Après avoir installé ma tente, Simone, la femme d’Henri, rentre. Elle m'invite à m'asseoir, sort un Schweppes, et la conversation s'installe naturellement. Ils ont de la chance, leur fils et leur fille habitent tous les deux dans un rayon de quatre kilomètres. La maison est une maison de passage.J’apprends que la coquille sur leur portail n’est pas là par hasard, ils ont fait Compostelle. Par petits bouts, sur plusieurs années, et ils l’ont terminé en 2013. Simone en parle avec les yeux qui s'allument. Si son genou le lui permettait, elle repartirait demain matin.

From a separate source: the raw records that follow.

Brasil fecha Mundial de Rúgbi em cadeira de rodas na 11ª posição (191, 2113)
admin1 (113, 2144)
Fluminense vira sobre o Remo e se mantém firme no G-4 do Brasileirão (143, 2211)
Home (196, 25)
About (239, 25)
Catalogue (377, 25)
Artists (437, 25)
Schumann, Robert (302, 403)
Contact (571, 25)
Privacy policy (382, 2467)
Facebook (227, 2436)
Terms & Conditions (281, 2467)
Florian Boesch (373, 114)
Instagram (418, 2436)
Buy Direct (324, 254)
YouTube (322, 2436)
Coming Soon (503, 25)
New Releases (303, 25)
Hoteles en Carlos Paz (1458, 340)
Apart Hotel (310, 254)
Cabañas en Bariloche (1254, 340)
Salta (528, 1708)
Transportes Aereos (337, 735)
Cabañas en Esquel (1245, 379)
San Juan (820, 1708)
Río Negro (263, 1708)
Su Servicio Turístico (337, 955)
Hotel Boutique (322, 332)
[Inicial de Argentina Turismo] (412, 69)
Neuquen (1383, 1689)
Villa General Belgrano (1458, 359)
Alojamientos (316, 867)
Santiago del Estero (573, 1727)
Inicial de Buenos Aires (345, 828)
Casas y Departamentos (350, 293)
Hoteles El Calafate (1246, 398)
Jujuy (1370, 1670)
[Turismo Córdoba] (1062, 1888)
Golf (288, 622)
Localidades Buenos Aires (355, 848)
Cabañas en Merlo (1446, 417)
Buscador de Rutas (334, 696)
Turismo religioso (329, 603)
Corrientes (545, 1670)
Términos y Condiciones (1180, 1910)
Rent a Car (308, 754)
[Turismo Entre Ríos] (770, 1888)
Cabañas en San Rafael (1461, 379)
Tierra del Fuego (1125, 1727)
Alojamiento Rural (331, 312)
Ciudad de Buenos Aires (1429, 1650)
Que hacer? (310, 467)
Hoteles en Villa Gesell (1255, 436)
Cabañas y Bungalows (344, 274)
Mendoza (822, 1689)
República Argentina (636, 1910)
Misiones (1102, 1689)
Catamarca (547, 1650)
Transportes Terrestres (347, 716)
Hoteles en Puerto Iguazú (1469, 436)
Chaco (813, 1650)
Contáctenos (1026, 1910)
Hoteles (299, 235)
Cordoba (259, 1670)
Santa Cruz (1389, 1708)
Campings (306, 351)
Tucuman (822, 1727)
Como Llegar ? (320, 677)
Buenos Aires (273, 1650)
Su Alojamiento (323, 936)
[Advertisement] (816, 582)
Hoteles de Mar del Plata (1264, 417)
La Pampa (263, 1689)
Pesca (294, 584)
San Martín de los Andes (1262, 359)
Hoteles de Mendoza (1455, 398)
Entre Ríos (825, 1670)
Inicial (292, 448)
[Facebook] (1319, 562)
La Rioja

Je lis un moment près de ma tente, à l'ombre, avant d'être invité à passer à table. Le repas : pain et pâté, feuilles de blette en sauce tomate avec des saucisses. Je me ressers. Et c'est là que je renverse le pot de cornichons, intégralement, avec la sauce, sur la table. Silence d'une demi-seconde, puis ils éclatent de rire. Moi aussi, mais avec ce fond de honte du type qui vient d'inonder la nappe chez des gens qu'il connaît depuis trois heures. La table est couverte de cornichons et de jus. J'ai envie de tremper mon pain dans la sauce mais je me retiens. Il faut garder un minimum de civilité.


La soirée file sans qu'on voie l'heure passer. Les discussions sont fluides, légères, sans temps morts. Henri et Simone sont souriants, curieux, contents de recevoir. 


Il est 23h30 quand je rentre dans ma tente. Dehors, il fait encore bon. L'été ardéchois ne fait que commencer.